There is O(mn * min(m, n)) solution, where we just start with i place in one string, j place in another string and go symbol by symbol and continue until we have one difference.

Complexity

Time complexity is O(mn * min(m, n)). Space complexity is O(1).

Code

class Solution:
    def countSubstrings(self, s, t):
        res, m, n = 0, len(s), len(t)
        for i in range(m):
            for j in range(n):
                miss, pos = 0, 0
                while i + pos < m and j + pos < n and miss < 2:
                    miss += s[i + pos] != t[j + pos]
                    res += miss == 1
                    pos += 1
        return res

Solution 2

There is also O(mn) solution, using the following idea: imagine, that we have strings of equal size: abcdefg and abxyefz, then we can find number of substrings with equal indexes of start and end, which are differ by one element in O(k), where k is length of this string: for example for given strings answer is 9: we have cur = [1, 2, 0, 1, 2, 3, 0] and pre = [0, 0, 3, 1, 1, 1, 3] (only we do not keep all this arrays at once, but generate them element by element.

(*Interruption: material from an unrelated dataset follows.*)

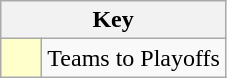
Key [114, 20]
Teams to Playoffs [134, 58]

Then it is necessarily to run our test(i, j) for all pairs, where one of the numbers i or j is equal to 0.

Complexity

It is O(mn) for time and O(1) for space.

Code

class Solution:
    def countSubstrings(self, s, t):
        n, m = len(s), len(t)

        def test(i, j):
            res = pre = cur = 0
            for k in range(min(n - i, m - j)):
                cur += 1 
                if s[i + k] != t[j + k]:
                    pre, cur = cur, 0
                res += pre
            return res
        return sum(test(i, 0) for i in range(n)) + sum(test(0, j) for j in range(1, m))